CVE-2026-58126
Hyland · PACSgear PACS Scan
Hyland PACSgear PACS Scan is vulnerable to unauthenticated remote code execution via a .NET Remoting TCP service, allowing attackers to gain SYSTEM-level access through DLL hijacking.
Executive summary
A critical unauthenticated remote code execution vulnerability in Hyland PACSgear PACS Scan allows attackers to achieve SYSTEM-level control of the host server.
Vulnerability
The application exposes a .NET Remoting TCP service on port 22222 that lacks authentication, allowing arbitrary file read/write operations. This primitive can be chained with DLL hijacking in the associated service to execute code as NT AUTHORITY\SYSTEM.
Business impact
This vulnerability is critical, carrying a CVSS score of 9.8. Successful exploitation grants an attacker full administrative control over the server, leading to total system compromise, potential lateral movement within the network, and the complete loss of sensitive medical imaging data.
Remediation
Immediate Action: Update Hyland PACSgear PACS Scan to the latest version immediately to patch the insecure service and remediate the DLL loading behavior.
Proactive Monitoring: Inspect server logs for unexpected file write activities and monitor for new processes spawned by the PGImageExchangeQueueSvc.exe service.
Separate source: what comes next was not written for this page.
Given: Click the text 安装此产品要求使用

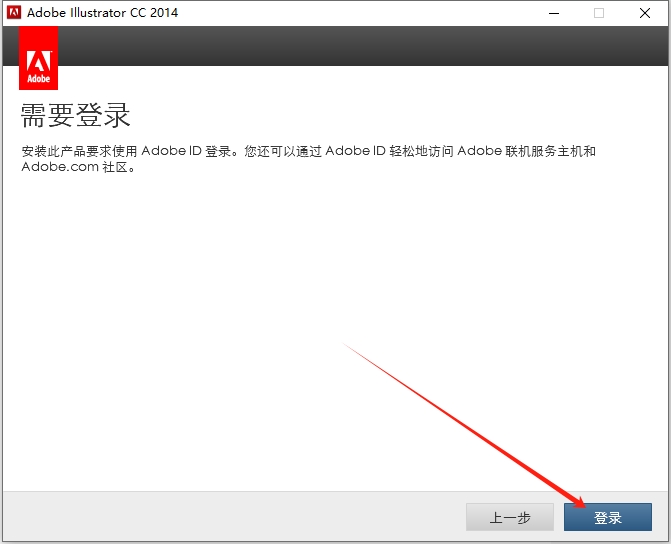Looking at the screenshot, I should [x=79, y=151].
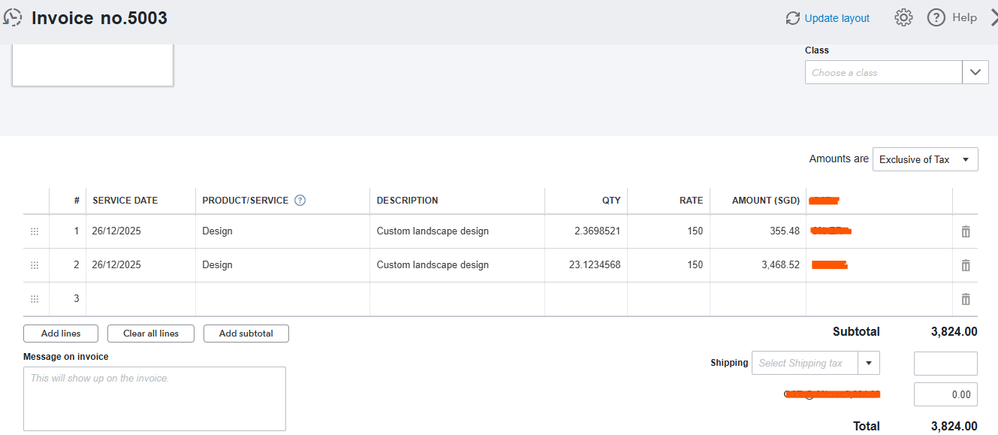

Compensating Controls: Restrict network access to port 22222 via host-based firewalls or network segmentation, ensuring only authorized management systems can communicate with the service.
Exploitation status
Public Exploit Available: Unknown
Analyst recommendation
Due to the unauthenticated nature and the high-privilege execution outcome, this vulnerability constitutes an emergency-level risk. Organizations should isolate affected systems from the internet and apply the vendor-supplied patch as the highest priority.